In time, you will decide what is right for you and you will do that. This does not last forever, it feels like it but it doesn't.

Take care of you.


----------



## IfIwasYourVampire (Jan 5, 2012)

All i can say is that i feel your pain, the sadness, anger, frustration, loneliness, emptiness, a part of you has died and you need to treat it as such, give yourself time to mourn the death of your marriage, cry let yourself be consumed by all that pain, embrace it, welcome it, once you do it, once you hit the darkest bottom you will realize that the only place to go now is up towards the light, i'm still in the bottom stuck in mud, but today i have decided that enough is enough, if i dont try to pull myself up nobody else is gonna do it, yes i can have help from the outside but only if i reach out looking for those helping hands, hang in there and keep posting, i have been doing it and its helping me a lot.
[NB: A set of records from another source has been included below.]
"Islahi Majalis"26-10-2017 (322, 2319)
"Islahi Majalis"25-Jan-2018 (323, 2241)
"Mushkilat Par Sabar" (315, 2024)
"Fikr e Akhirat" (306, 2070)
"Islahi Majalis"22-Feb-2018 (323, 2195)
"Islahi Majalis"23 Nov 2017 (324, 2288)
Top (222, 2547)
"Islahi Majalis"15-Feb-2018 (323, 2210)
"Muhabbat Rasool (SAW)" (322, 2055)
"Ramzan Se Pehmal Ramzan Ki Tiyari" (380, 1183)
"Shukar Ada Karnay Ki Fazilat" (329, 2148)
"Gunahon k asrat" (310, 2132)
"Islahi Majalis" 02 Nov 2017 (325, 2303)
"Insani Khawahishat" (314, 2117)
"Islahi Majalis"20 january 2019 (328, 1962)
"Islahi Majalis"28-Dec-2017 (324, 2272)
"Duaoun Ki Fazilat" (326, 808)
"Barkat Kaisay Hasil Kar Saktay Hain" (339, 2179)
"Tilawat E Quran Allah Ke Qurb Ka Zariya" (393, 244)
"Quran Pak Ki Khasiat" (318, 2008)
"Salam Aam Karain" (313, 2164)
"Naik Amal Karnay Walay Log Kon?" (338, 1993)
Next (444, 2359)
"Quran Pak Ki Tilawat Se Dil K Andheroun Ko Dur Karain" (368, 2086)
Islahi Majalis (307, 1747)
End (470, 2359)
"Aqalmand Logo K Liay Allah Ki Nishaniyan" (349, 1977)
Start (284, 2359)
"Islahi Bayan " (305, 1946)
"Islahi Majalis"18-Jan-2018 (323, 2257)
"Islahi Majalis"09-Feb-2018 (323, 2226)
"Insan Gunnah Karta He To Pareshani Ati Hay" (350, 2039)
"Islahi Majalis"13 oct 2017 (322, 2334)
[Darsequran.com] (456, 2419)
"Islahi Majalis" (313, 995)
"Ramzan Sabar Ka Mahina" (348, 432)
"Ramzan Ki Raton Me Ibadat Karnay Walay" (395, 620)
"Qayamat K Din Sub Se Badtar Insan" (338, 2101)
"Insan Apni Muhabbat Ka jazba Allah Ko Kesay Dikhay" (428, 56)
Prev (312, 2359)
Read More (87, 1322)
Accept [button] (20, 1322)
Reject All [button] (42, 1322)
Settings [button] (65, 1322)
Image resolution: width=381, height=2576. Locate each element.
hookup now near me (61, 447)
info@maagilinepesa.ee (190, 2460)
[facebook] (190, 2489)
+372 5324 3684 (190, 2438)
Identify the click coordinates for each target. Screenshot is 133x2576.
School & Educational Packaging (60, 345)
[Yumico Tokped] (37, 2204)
BE STRONG! 
_Posted via Mobile Device_


----------



## nick15 (Jan 17, 2012)

I appreciate everyones responses. It does really help. The seperation from my wife was a long time in the make and I know that eventually I will make peace with it. I fear what both our futures may hold, but know that I will not be at the mercy to her kids is major relief. I just hate that this is my second failed marriage. I didn't want the stigma of divorce on my shoulders, but I can't let that stop me from going forward.


----------



## This is me (May 4, 2011)

Sparkles422 said:


> nick15:
> I am living alone for the first time in my life, for 7 months now. Please don't rush the healing process. Don't re-bound. Surround yourself with soft comforting things, blankets that make you feel good, meals that warm your soul, movies that give you joy, books you can immerse yourself in.
> 
> Join a gym or outdoor group for relaxation and to combat the loneliness. In time, you may be able to call the step children to bring their kids over.
> ...


Thank you Sparkles. I too am suffering today and it helps to keep hearing positive forward thinking comments. This too shall pass.


----------



## This is me (May 4, 2011)

Coping with separation and divorce
Recognize that it’s OK to have different feelings. It’s normal to feel sad, angry, exhausted, frustrated, and confused—and these feelings can be intense. You also may feel anxious about the future. Accept that reactions like these will lessen over time. Even if the marriage was unhealthy, venturing into the unknown is frightening. 
Give yourself a break. Give yourself permission to feel and to function at a less than optimal level for a period of time. You may not be able to be quite as productive on the job or care for others in exactly the way you’re accustomed to for a little while. No one is superman or superwoman; take time to heal, regroup, and re-energize. 
Don’t go through this alone. Sharing your feelings with friends and family can help you get through this period. Consider joining a support group where you can talk to others in similar situations. Isolating yourself can raise your stress levels, reduce your concentration, and get in the way of your work, relationships, and overall health. Don’t be afraid to get outside help if you need it.


----------